BEGIN RECORDS FOR THE TASK

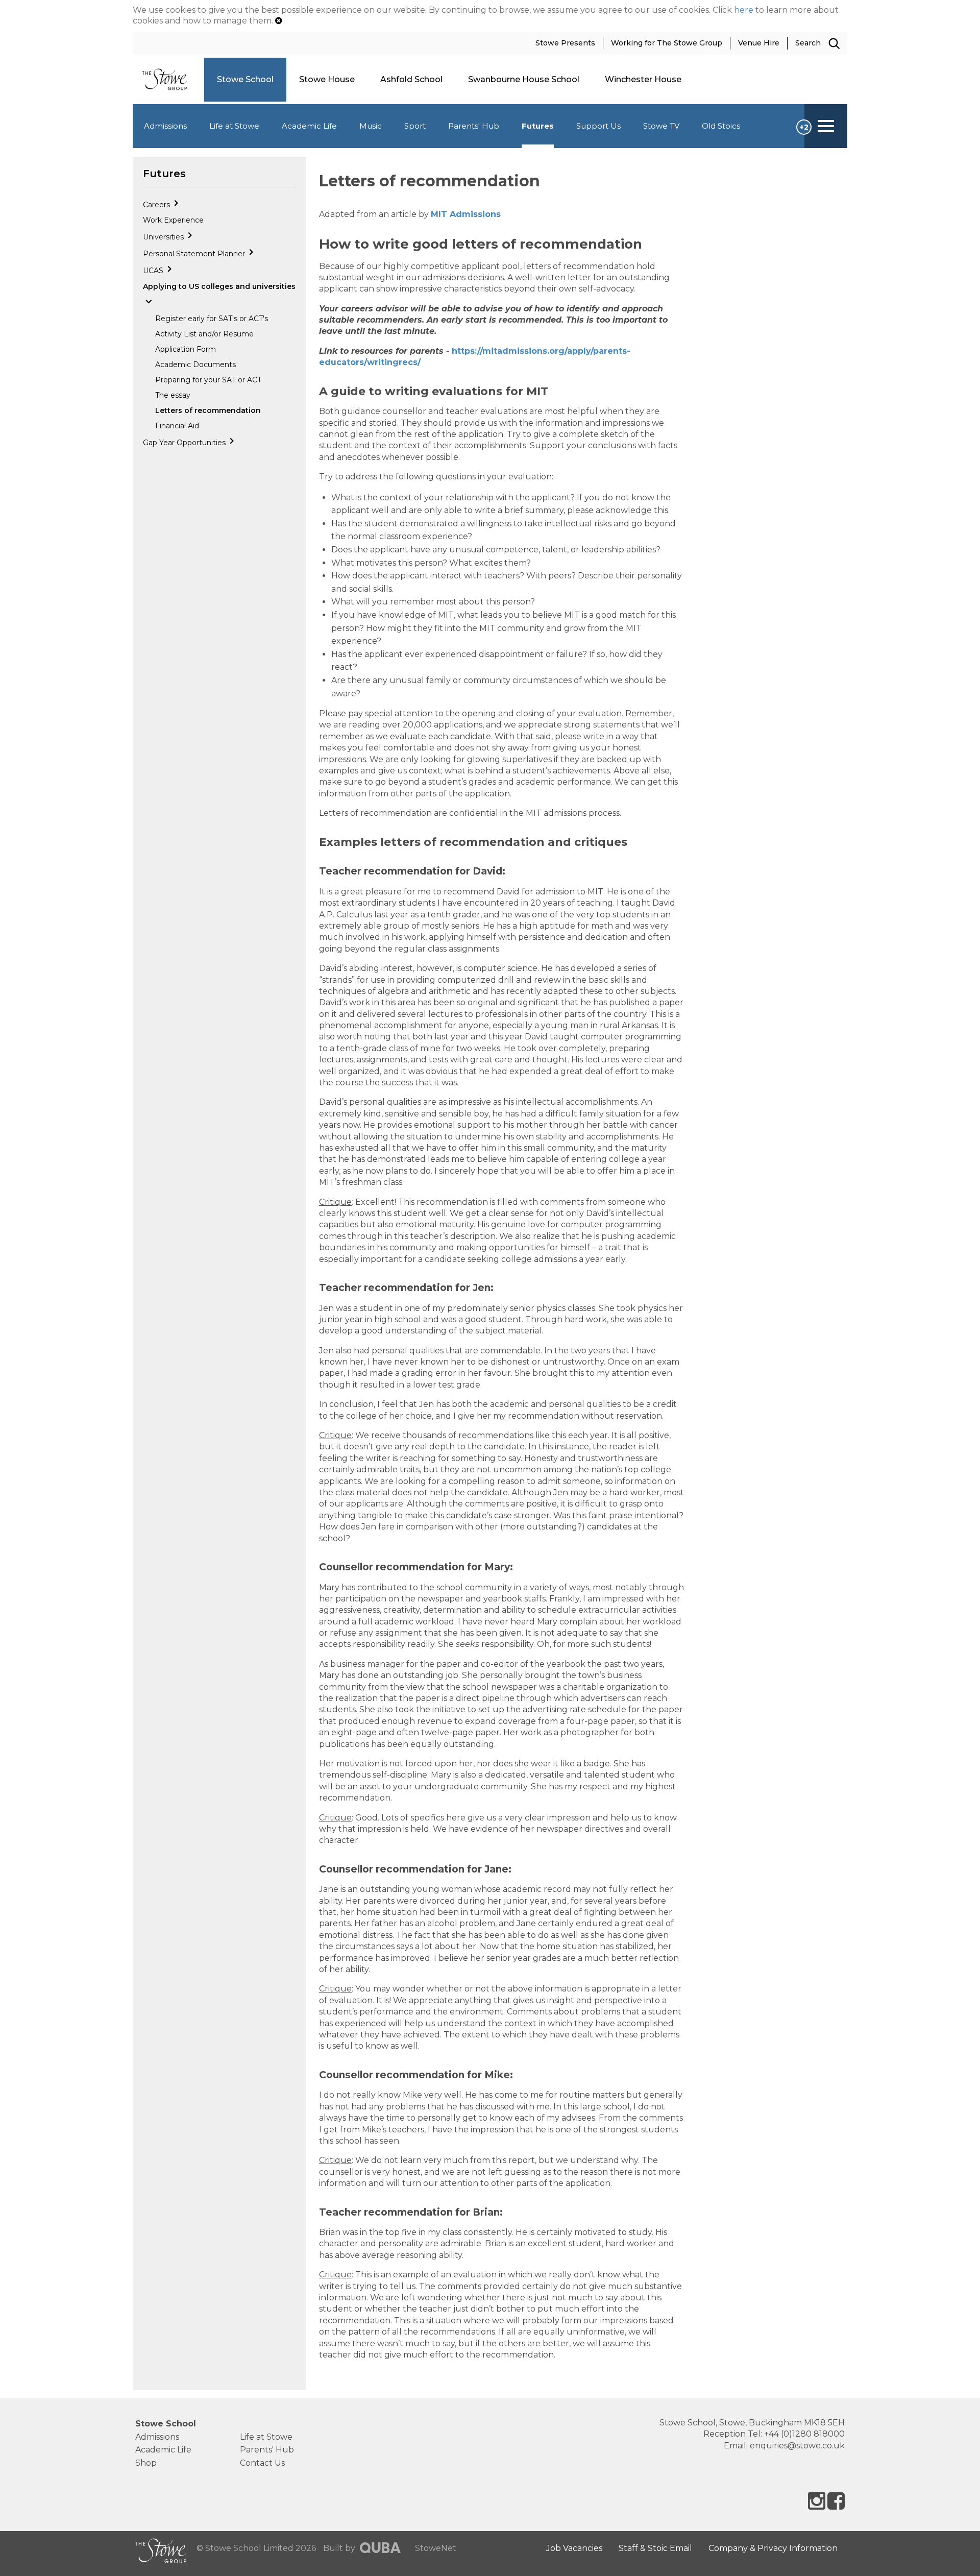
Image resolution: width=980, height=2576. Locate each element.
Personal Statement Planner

END RECORDS FOR THE TASK
BEGIN RECORDS FOR THE TASK

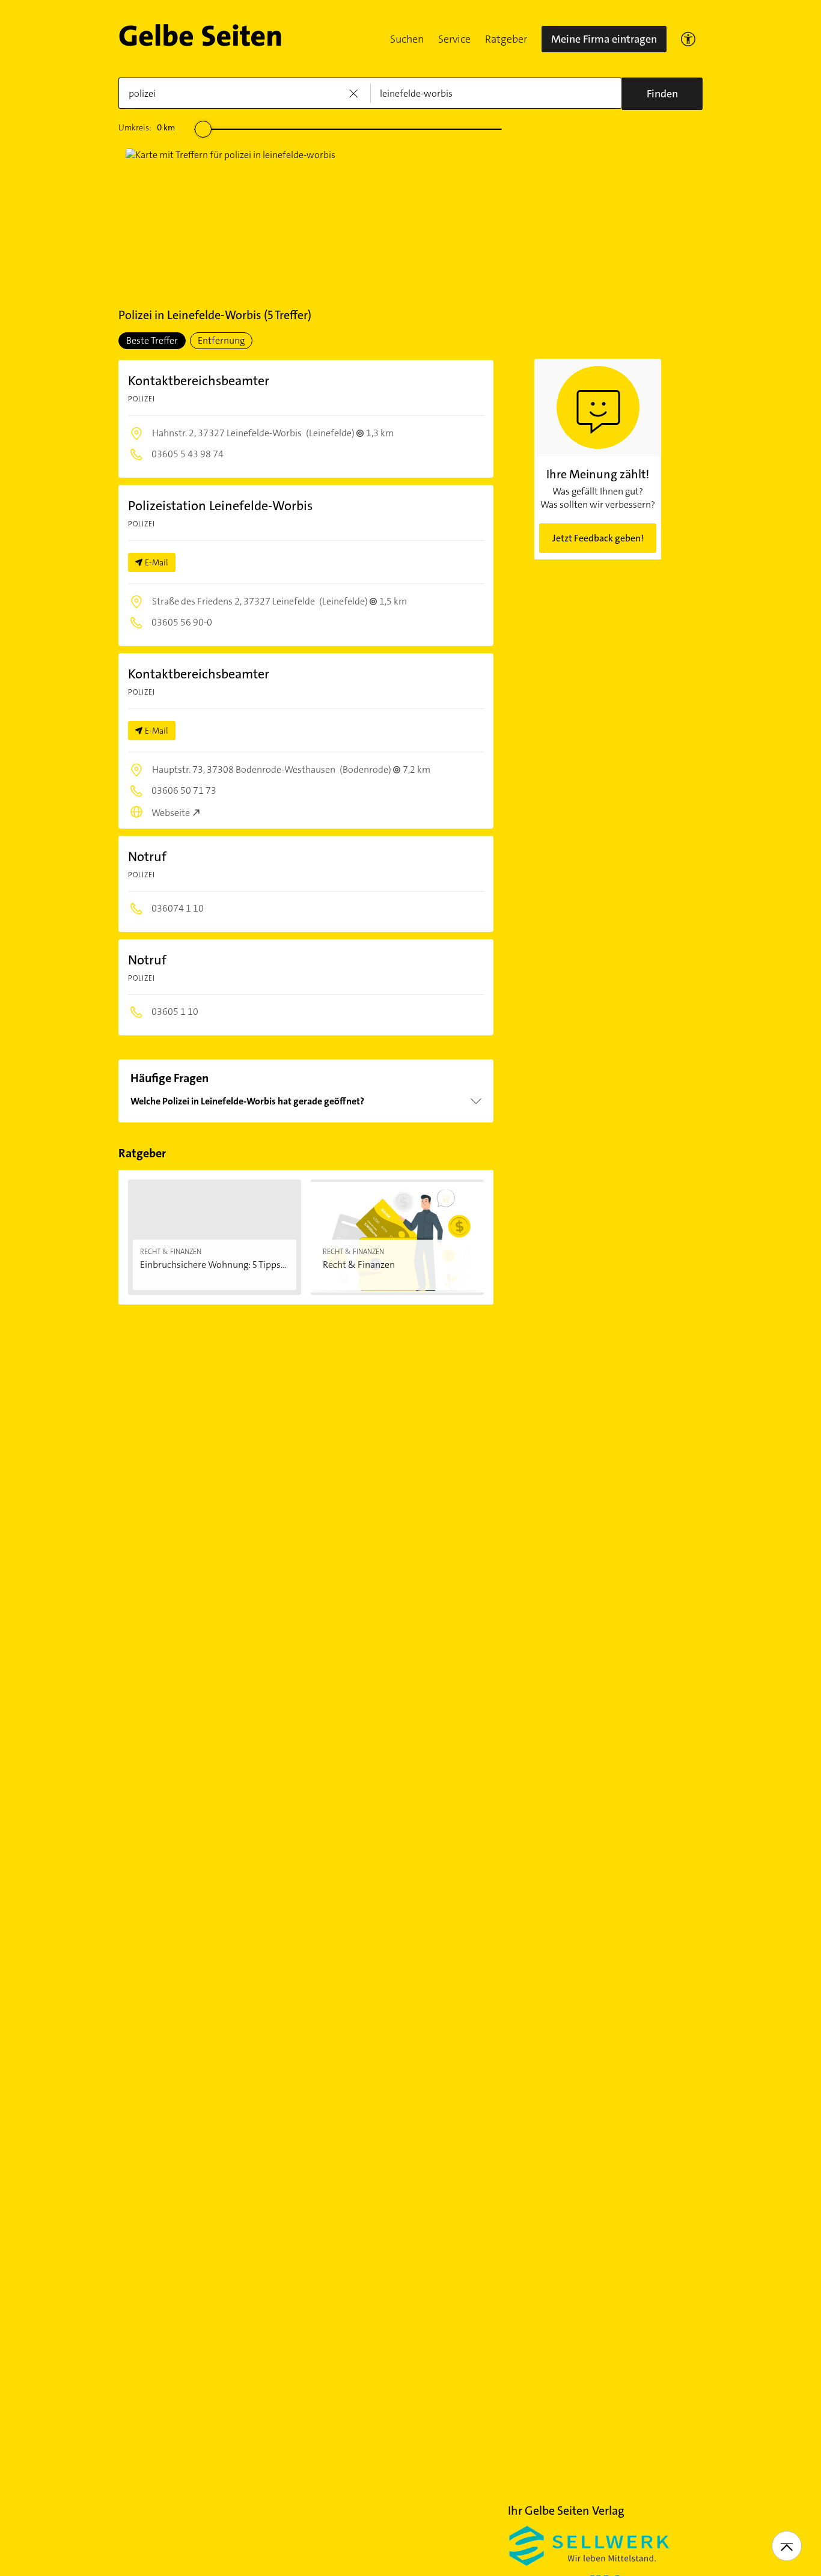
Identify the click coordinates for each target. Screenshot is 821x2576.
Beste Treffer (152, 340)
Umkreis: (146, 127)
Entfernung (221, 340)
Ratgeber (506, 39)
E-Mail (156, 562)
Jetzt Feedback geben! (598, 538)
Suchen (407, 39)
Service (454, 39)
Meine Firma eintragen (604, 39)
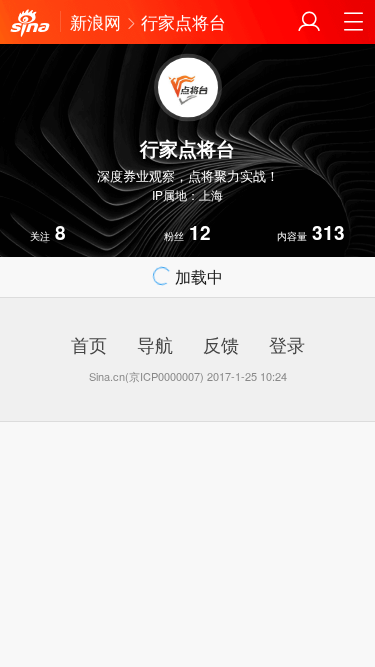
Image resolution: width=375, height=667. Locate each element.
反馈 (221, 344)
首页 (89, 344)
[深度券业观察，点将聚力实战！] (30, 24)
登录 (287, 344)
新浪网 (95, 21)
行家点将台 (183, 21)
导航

END RECORDS FOR THE TASK
BEGIN RECORDS FOR THE TASK

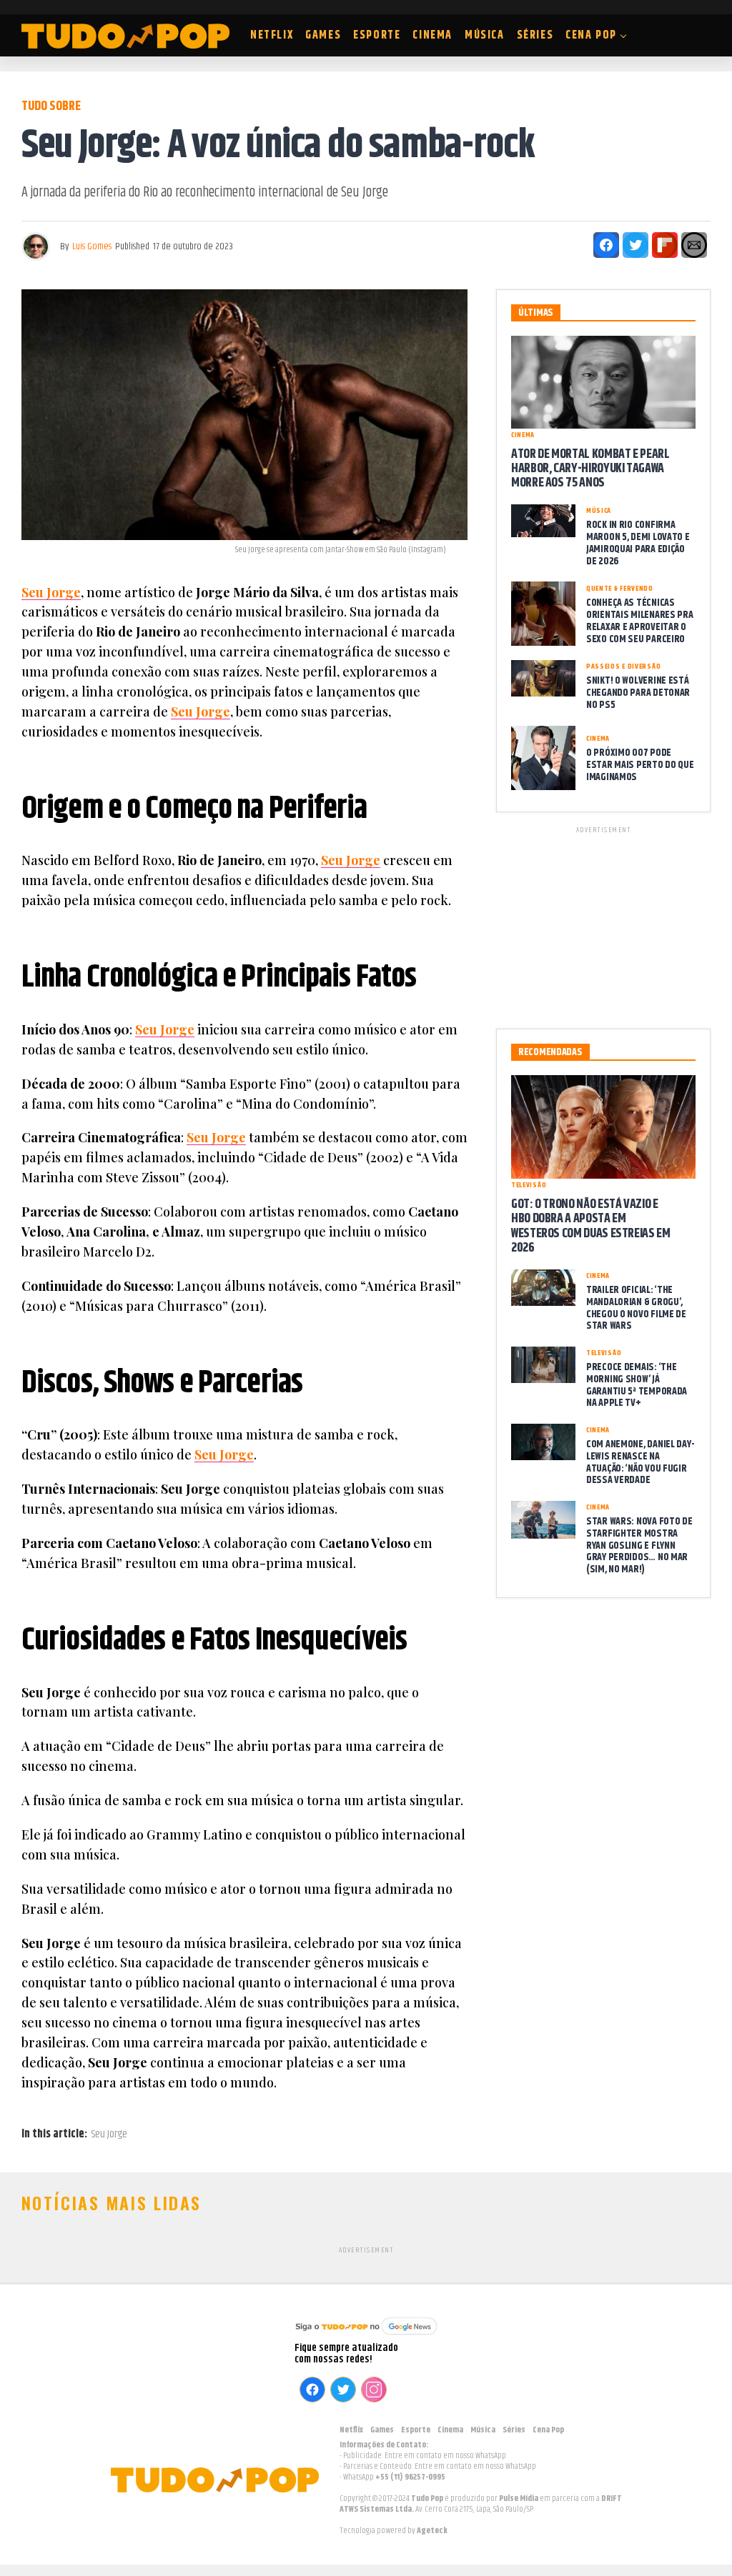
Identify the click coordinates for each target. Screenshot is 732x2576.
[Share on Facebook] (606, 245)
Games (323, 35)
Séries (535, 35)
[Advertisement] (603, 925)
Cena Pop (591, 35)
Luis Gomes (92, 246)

END RECORDS FOR THE TASK

▸ YOUR ASSIGNMENT
Transcribe the lines above between the line holding "Screenshot is 732x2576." and the line holding "Luis Gomes (92, 246)", inclusive, exactly as they stand and with nothing added.

▸ ANSWER BOX
Identify the click coordinates for each target. Screenshot is 732x2576.
[Share on Facebook] (606, 245)
Games (323, 35)
Séries (535, 35)
[Advertisement] (603, 925)
Cena Pop (591, 35)
Luis Gomes (92, 246)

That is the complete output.